| Set tasks |
[1] From the page on bookmark standard errors, extract word for word the part that begins with the words containing "Pnijk-1 = probability" and ends with "the performance standards or cut scores.".
[2] List every symbol that the page on bookmark standard errors defines in the "where" list following equation [1].
start Page text
Standard Errors for Performance Standards based on Bookmark Judgments

A variety of methods can be used to estimate the standard errors of performance standards or cut scores. Historically, these methods have ranged from classical methods based on the standard errors of mean panelist judgments (Jaeger, 1991) to more elaborate approaches based on generalizability theory (Yin and Sconing, 2008). Engelhard (2007) and his colleagues (Sullivan, Caines, Tucker, & Engelhard, 2008) recently described the use of Rasch measurement theory as a conceptual framework for evaluating the quality of panelist judgments within the context of bookmark and other item mapping based methods. The multifaceted Rasch measurement (MFR) model provides another approach for estimating the standard errors of performance standards. The MFR model can be used to model judgments collected from modified-Angoff procedures, as well as procedures based on item maps, such as bookmark and mapmark procedures (Schulz and Mitzel, in press).

Modified-Angoff and item-map based procedures are the two most popular methods for collecting judgments from standard-setting panelists (Cizek and Bunch, 2007). The bookmark procedure (Mitzel, Lewis, Patz, and Green, 2001) is becoming the standard-setting method of choice in many statewide assessment programs. For example one possible MRM model for bookmark judgments is:

Ln [Pnijk / Pnijk-1] = qn - di - wj - tk [1]

where

Pnijk = probability of panelist n giving a bookmark rating of k on item i for round j,

Pnijk-1 = probability of rating of k-1,

qn = judged performance level for panelist n,

di = judged difficulty for item i,

wj = judged performance level for round j, and

tk = judged performance standard for bookmark rating category k relative to category k-1.

The rating category coefficients, tk, defines the performance standards or cut scores.

In order to illustrate the use of the MFR model for estimating standard errors, data from the Michigan Educational Assessment Program are used. (http://www.michigan.gov/mde/) There were 21 panelists on the standard-setting panel. The instrument examined in this study is the Grade 3 mathematics test used in the Michigan Educational Assessment Program (MEAP). The judgments were obtained based on a modified bookmark approach called Item Mapping. The standard-setting judgments were obtained in three separate rounds.
end Page text
start Dataset
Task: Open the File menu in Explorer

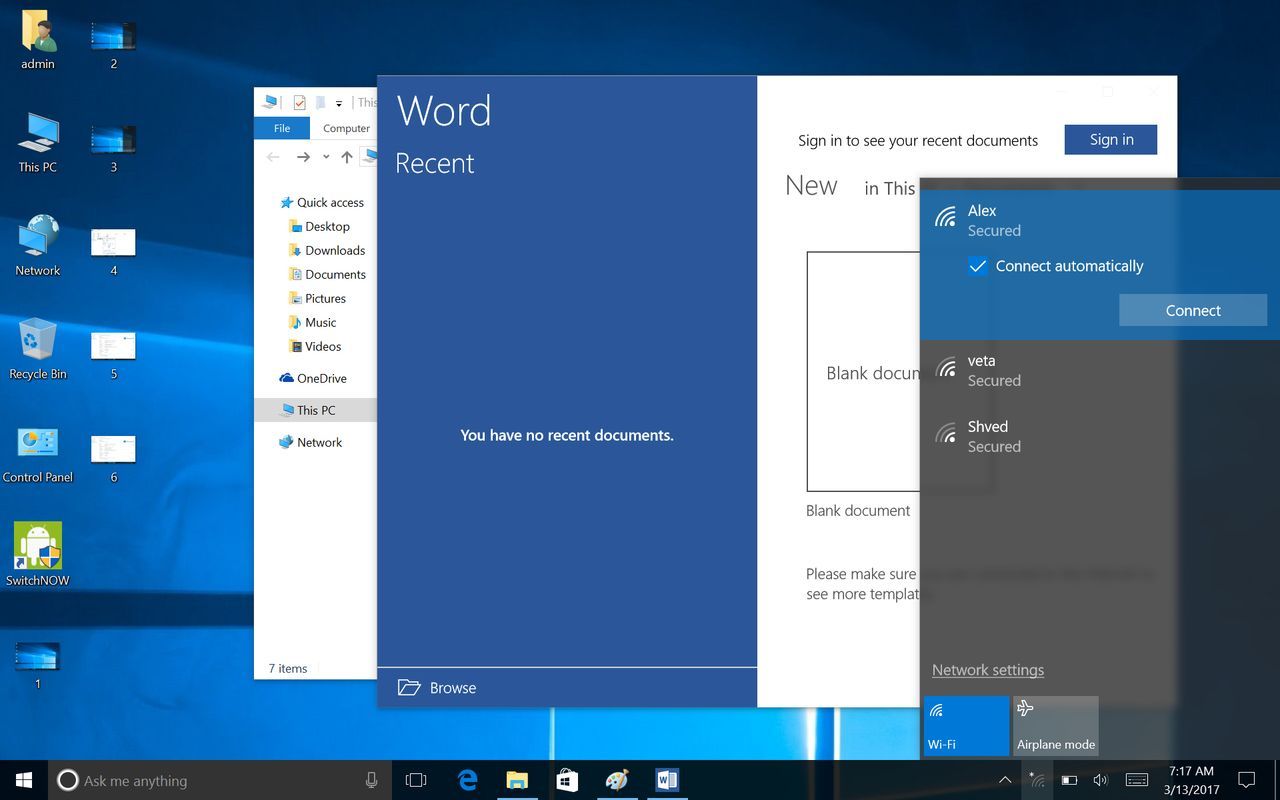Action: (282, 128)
end Dataset
start Dataset
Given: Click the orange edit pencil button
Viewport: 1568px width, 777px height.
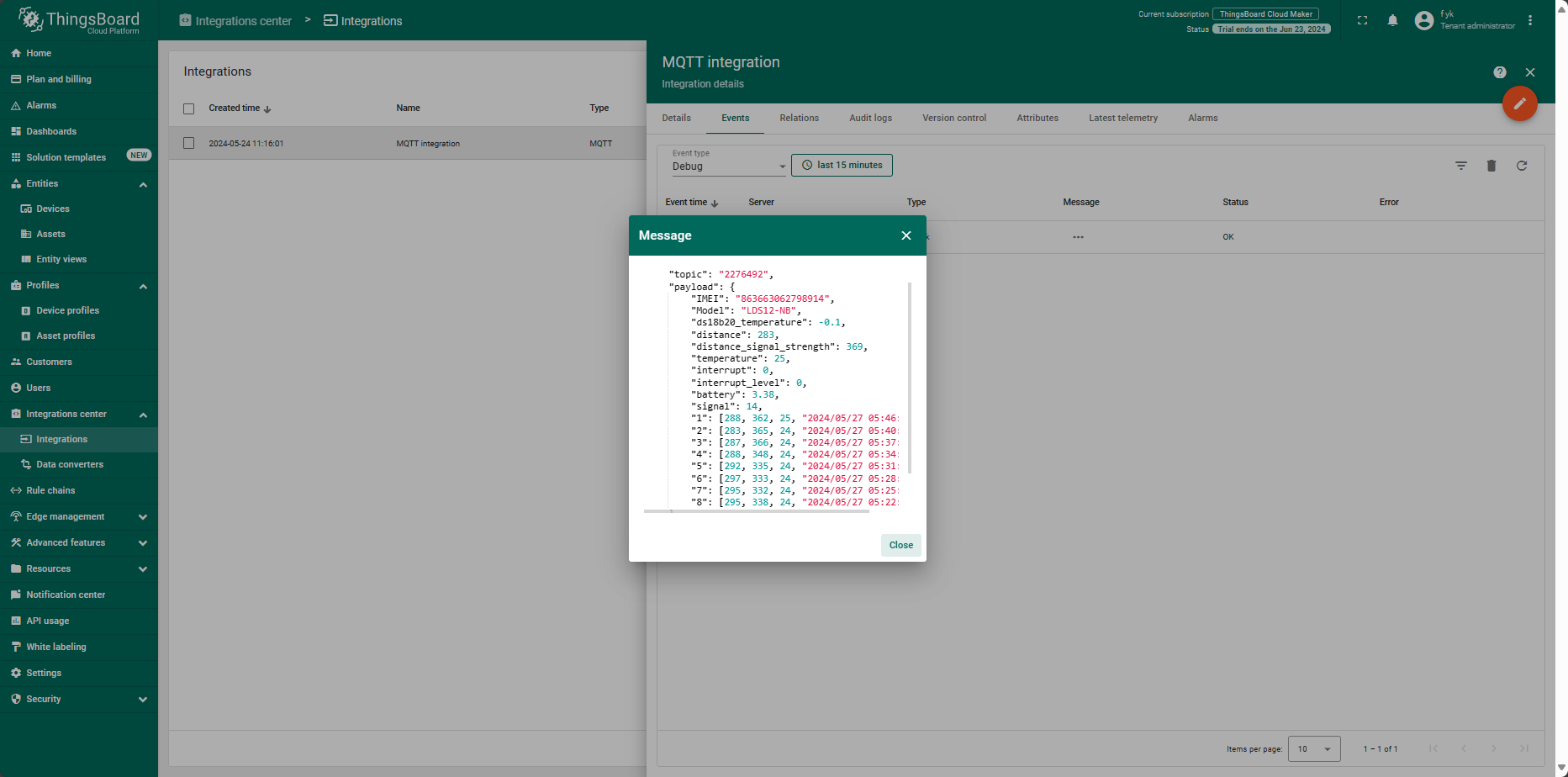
end Dataset
| Solutions for each task |
[1]
Pnijk-1 = probability of rating of k-1,

qn = judged performance level for panelist n,

di = judged difficulty for item i,

wj = judged performance level for round j, and

tk = judged performance standard for bookmark rating category k relative to category k-1.

The rating category coefficients, tk, defines the performance standards or cut scores.

[2]
- Pnijk
- Pnijk-1
- qn
- di
- wj
- tk